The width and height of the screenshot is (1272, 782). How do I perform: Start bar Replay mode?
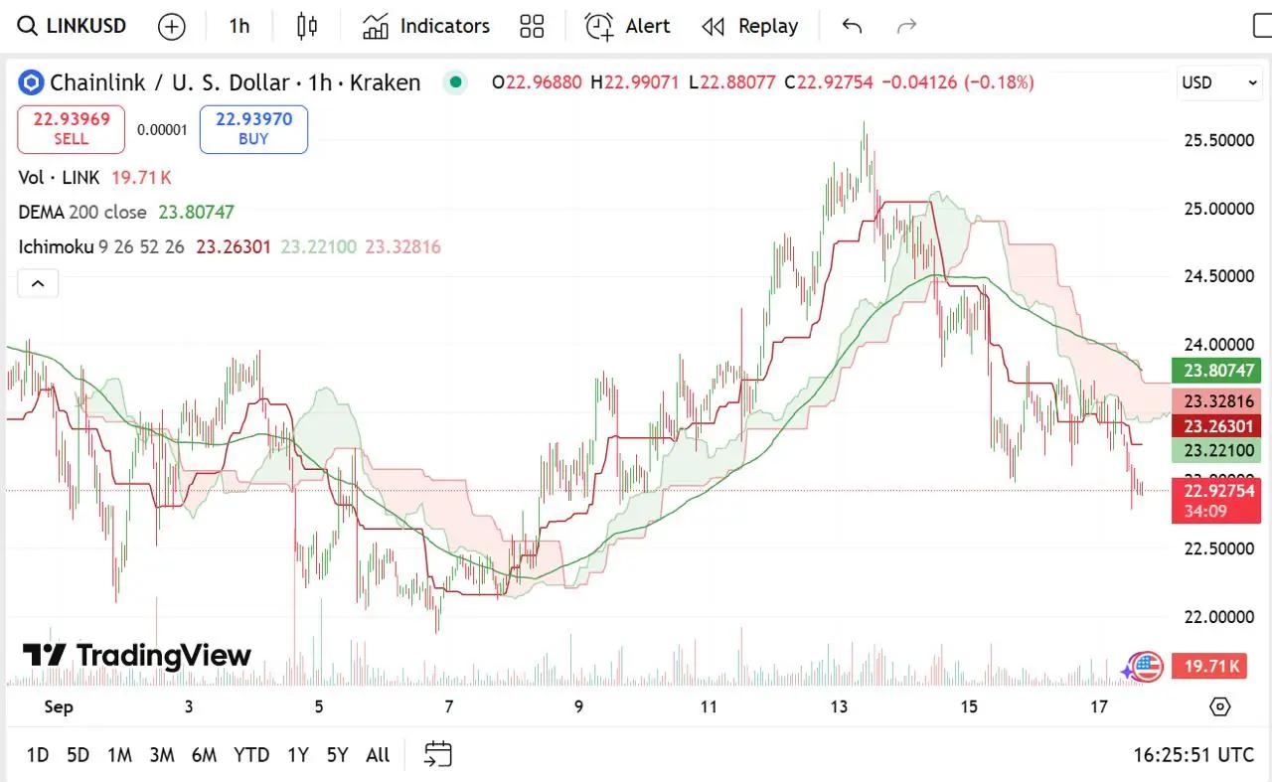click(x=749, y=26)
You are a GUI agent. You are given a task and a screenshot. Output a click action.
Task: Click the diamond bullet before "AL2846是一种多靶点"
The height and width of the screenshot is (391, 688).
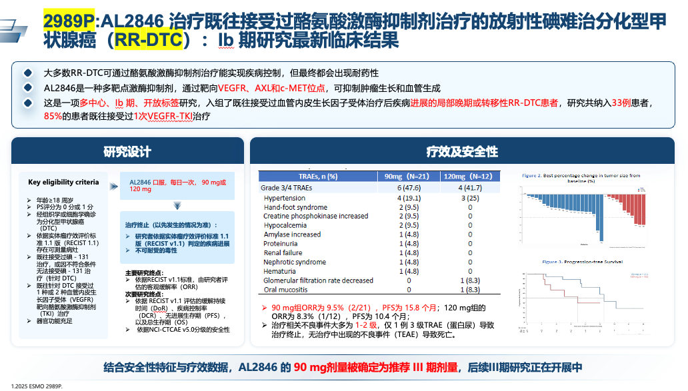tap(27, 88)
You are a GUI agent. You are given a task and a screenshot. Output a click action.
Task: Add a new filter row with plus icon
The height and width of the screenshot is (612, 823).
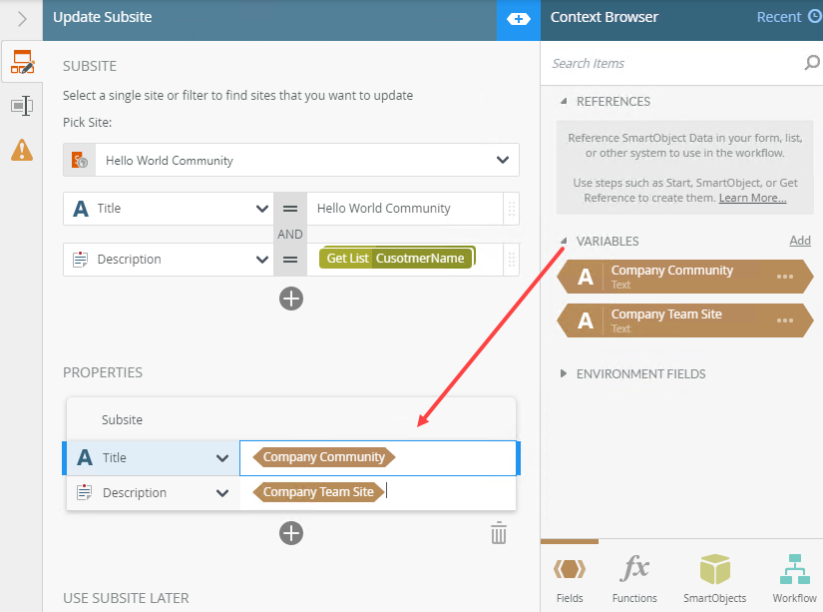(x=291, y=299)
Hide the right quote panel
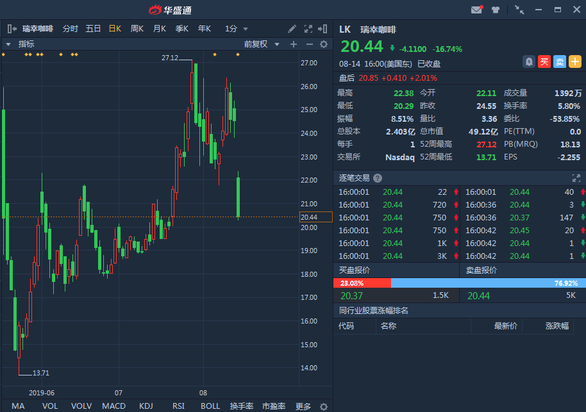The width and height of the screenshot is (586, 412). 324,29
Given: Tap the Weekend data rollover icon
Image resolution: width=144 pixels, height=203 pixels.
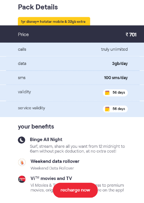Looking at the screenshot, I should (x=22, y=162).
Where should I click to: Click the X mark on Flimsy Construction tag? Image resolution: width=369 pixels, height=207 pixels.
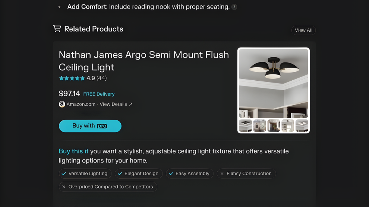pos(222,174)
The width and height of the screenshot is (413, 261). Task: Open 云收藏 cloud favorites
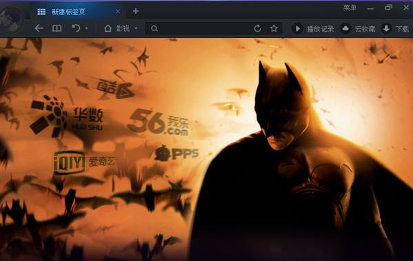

» **Task requirements**: Rewrite the listing above as a numbered list with blank lines skipped, and leave the pictures out of your answer.

» **Final result**:
1. The width and height of the screenshot is (1272, 782). How do I perform: Start bar Replay mode?
2. click(x=749, y=26)
3. You are a GUI agent. You are given a task and a screenshot. Output a click action.
4. Task: Click the diamond bullet before "AL2846是一种多靶点"
5. The height and width of the screenshot is (391, 688).
6. tap(27, 88)
7. You are a GUI agent. You are given a task and a screenshot. Output a click action.
8. Task: Add a new filter row with plus icon
9. The height and width of the screenshot is (612, 823).
10. (x=291, y=299)
11. Hide the right quote panel
12. The width and height of the screenshot is (586, 412). 324,29
13. Given: Tap the Weekend data rollover icon
14. Image resolution: width=144 pixels, height=203 pixels.
15. Looking at the screenshot, I should (x=22, y=162).
16. Where should I click to: Click the X mark on Flimsy Construction tag? Image resolution: width=369 pixels, height=207 pixels.
17. pos(222,174)
18. The width and height of the screenshot is (413, 261). Task: Open 云收藏 cloud favorites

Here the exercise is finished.